Soundbar (Single Speaker Surround Sound) Buying Guide
By Steve Williams
That wafer-thin flat-screen TV you bought may be a treat for the eyes, but your ears are another story. The speakers built into skinny TVs are, by definition, small and thin, which limits their ability to move air. And since moving air is what sound is all about, you end up with flat, compressed audio.
What to do? You could buy a full surround-sound system, with speakers up front and behind, but that often means running wires from the front of the room to the back, and certainly means more boxes and clutter. Or you could go with an increasingly popular alternative, the soundbar.
A soundbar does away with multiple speaker boxes, along with unsightly cables and wires. It combines three or more speakers (for the left, right and center audio channels) in a single compact enclosure, which sits unobtrusively below the TV screen on a table, or hangs on a wall. And thanks to its unified design, a soundbar is a snap to set up.
The majority of today’s soundbars are bundled with a separate subwoofer, a large speaker specifically designed to recreate the bass frequencies crucial for enjoying movie explosions and crashes. Sometimes the subwoofer connects to the soundbar via a cable, sometimes it receives the audio signal wirelessly.
Where a soundbar differs significantly from a full surround-sound system is the lack of rear speakers. Instead, soundbar systems use sophisticated digital audio processing to simulate surround-sound, artificially replicating the sound you’d hear from actual rear speakers by using audio delay and bouncing sound off the side walls of the room. Of course, the size and shape of your room will determine how effectively this digital trickery functions. Even if you don’t get much surround effect, though, the soundbar system will still provide the volume, clarity and bass power sorely lacking in built-in TV speakers.
All the soundbars we’ve auditioned here are of the active variety — that is, they are powered by built-in amplifiers and require no complex hookup to a receiver. They can be connected directly to a game console or Blu-ray player, but generally take the sound feed from the audio outputs of your television, or from the cable/satellite box.

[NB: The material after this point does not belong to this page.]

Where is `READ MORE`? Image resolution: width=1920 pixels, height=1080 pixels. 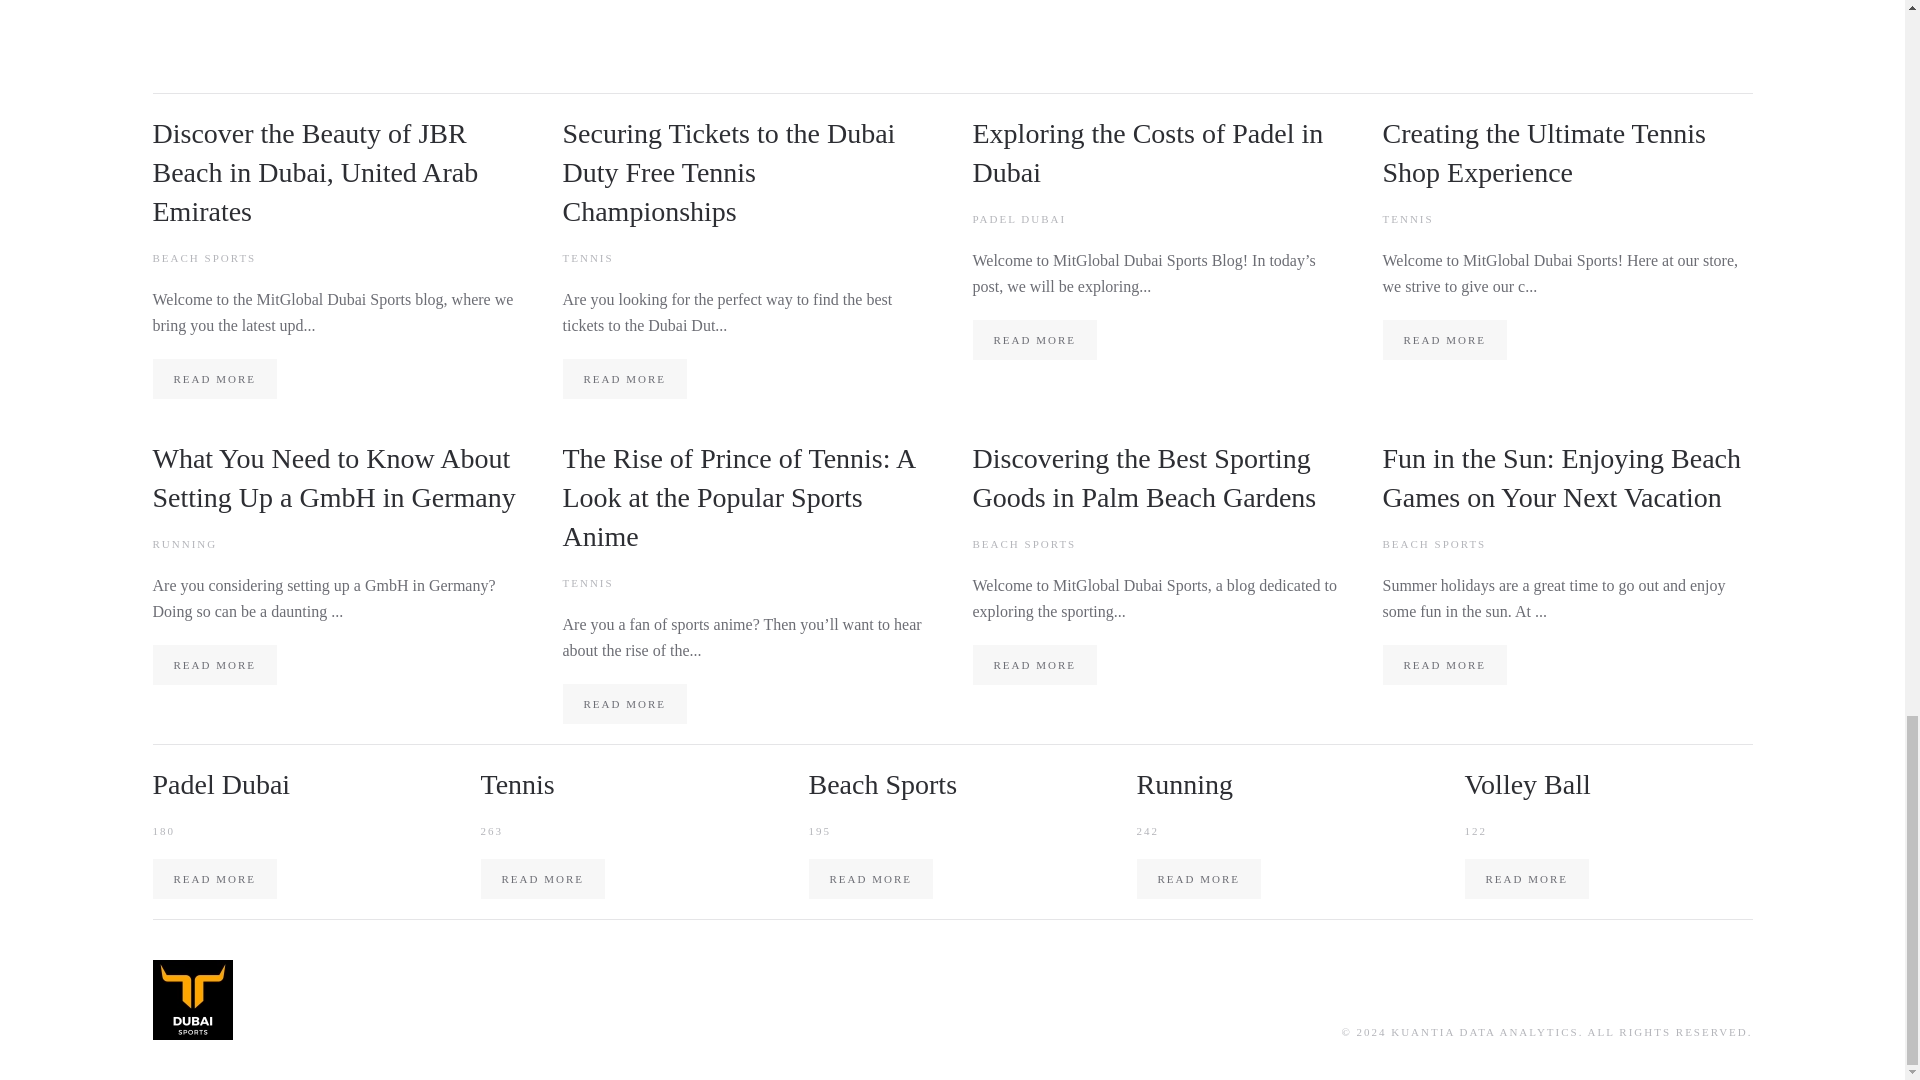 READ MORE is located at coordinates (1034, 664).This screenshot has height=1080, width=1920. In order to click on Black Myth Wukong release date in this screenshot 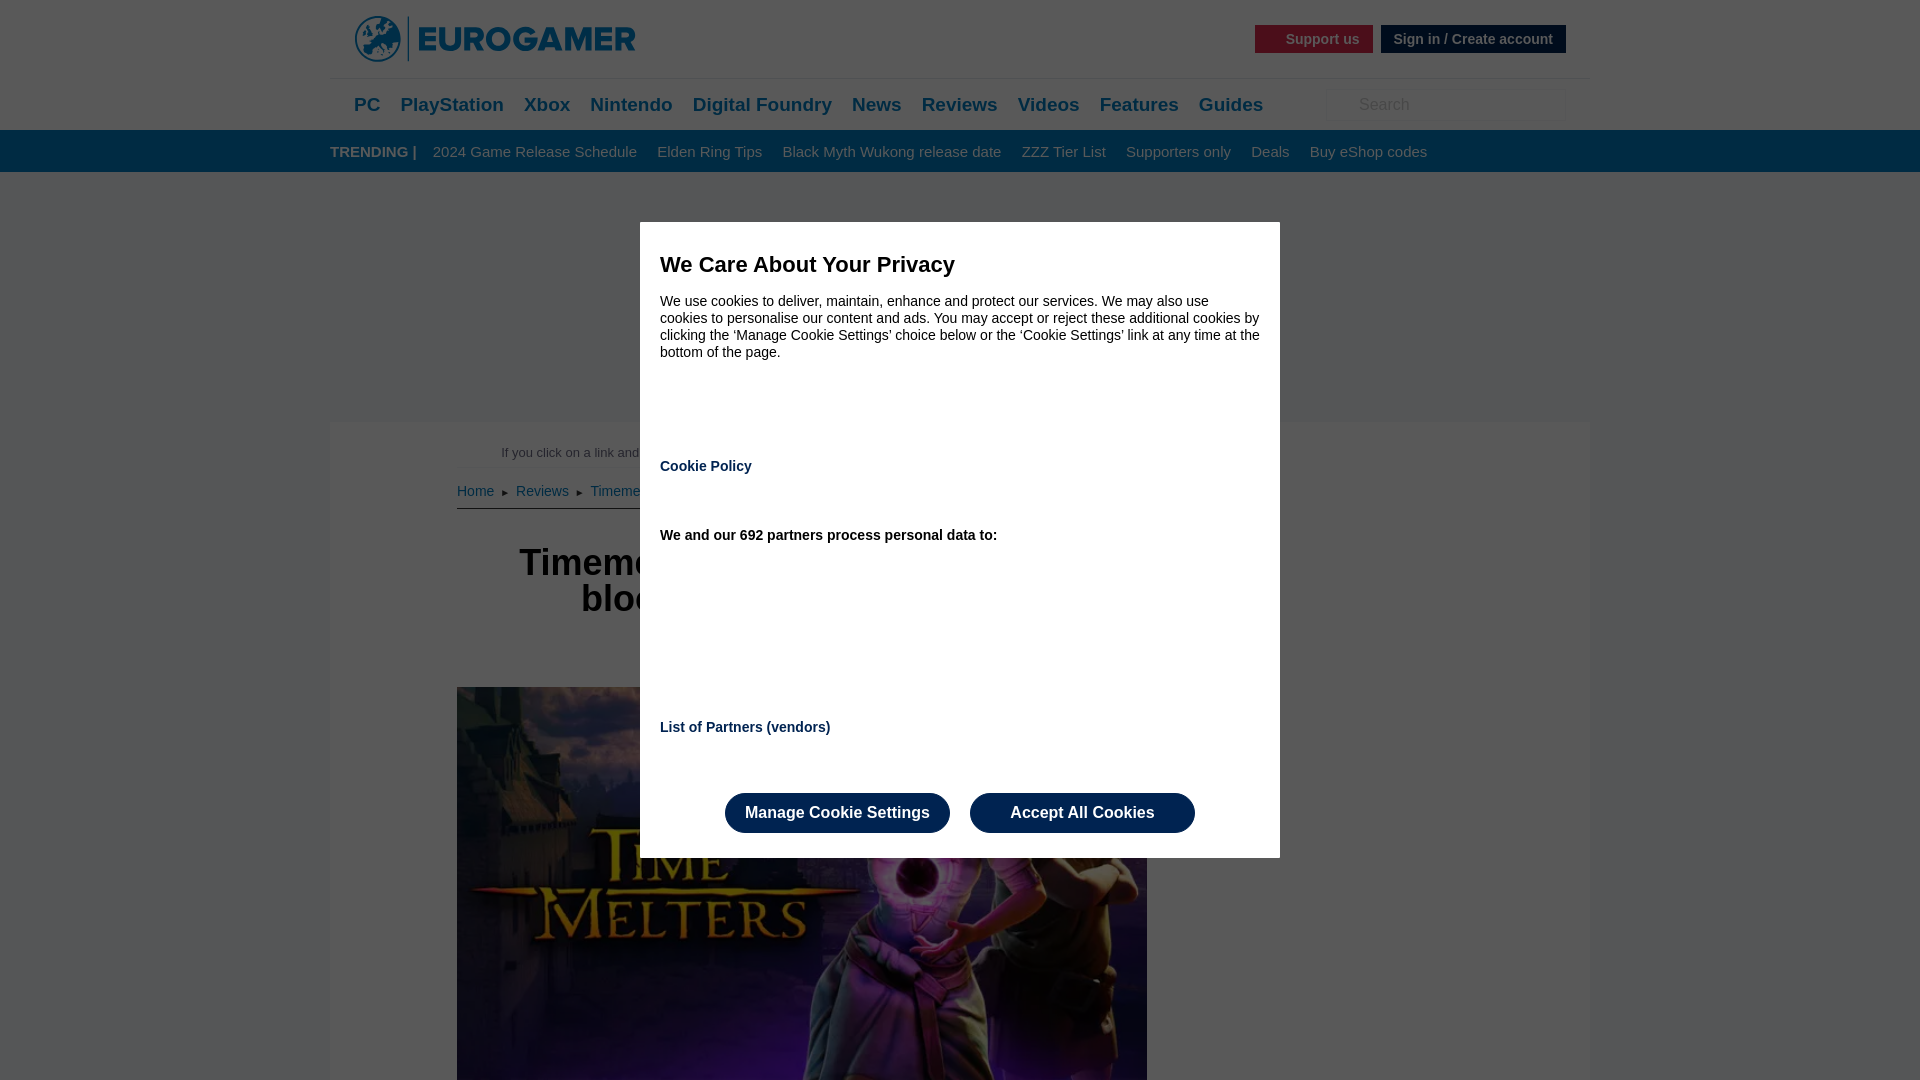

Polk Audio has been involved in soundbar innovations from the get-go, and now offers a family of what it calls “SurroundBars.” Some SurroundBar systems require power from a separate receiver or amp, but the SDA (for Stereo Dimensional Array) Polk SDA Surroundbar IHT 3000 ($250 on Amazon.com) is a self-contained unit. Bundled with a hefty wireless subwoofer, this unit uses RCA cable inputs, which means you’ll need to run over to RadioShack and buy an adapter if you want to plug in a mini-stereo cable, and can’t make a direct HDMI connection. The system's main bar uses two drivers powered by a 50-watt stereo amplifier, within an enclosure measuring 3.75 inches high by 31 inches wide and a slender 2 inches deep. Sound is robust, if a bit laid back.
The Sony HTCT550W ($341.07 on Amazon.com) new entry has more bells and whistles than most in this price range. Along with a thin 37-inch bar that fits neatly under nearly any screen, the Sony is bundled with a control box with three HDMI inputs that adds unusual flexibility when it comes to handling multiple sound sources. There’s a remote, a wireless subwoofer and a robust 400-watt power supply. Simulated surround-sound processing is handled via S-Force PRO Front Surround 3D technology, and there’s also a built-in FM radio tuner.
The TVee Model 30 ($600 on Amazon.com) has excellent balanced sound, whether you feed it the Rolling Stones, Rachmaninoff or “Ratatouille.” Boston Acoustics uses what it calls Digitally Optimized Virtual Surround processing for its surround system, which includes a separate “music” mode (along with a “movie” mode) that really does improve musical reproduction. Recently, the company joined with Bassett Furniture to create a line of “Nvelop” wood credenzas with built-in BA soundbars. The units, priced from $1,500 to $2,000, also feature a six-inch subwoofer hidden inside the cabinet and a built-in mini-stereo jack in a drawer for iPods, MP3 players and computer audio connections.
You’d think for $2,200 (on BestBuy.com), Bowers & Wilkins would include a super-size subwoofer with its Panorama soundbar. In fact, there’s is no sub at all… and it turns out, that’s the last thing the Panorama system needs. The soundbar alone fills a room with deep, rich audio, and is especially adept as using the room’s acoustic properties to create impressive surround effects. Five speakers are contained in the soundbar, which offers a selection of surround mode settings to suit your listening mood.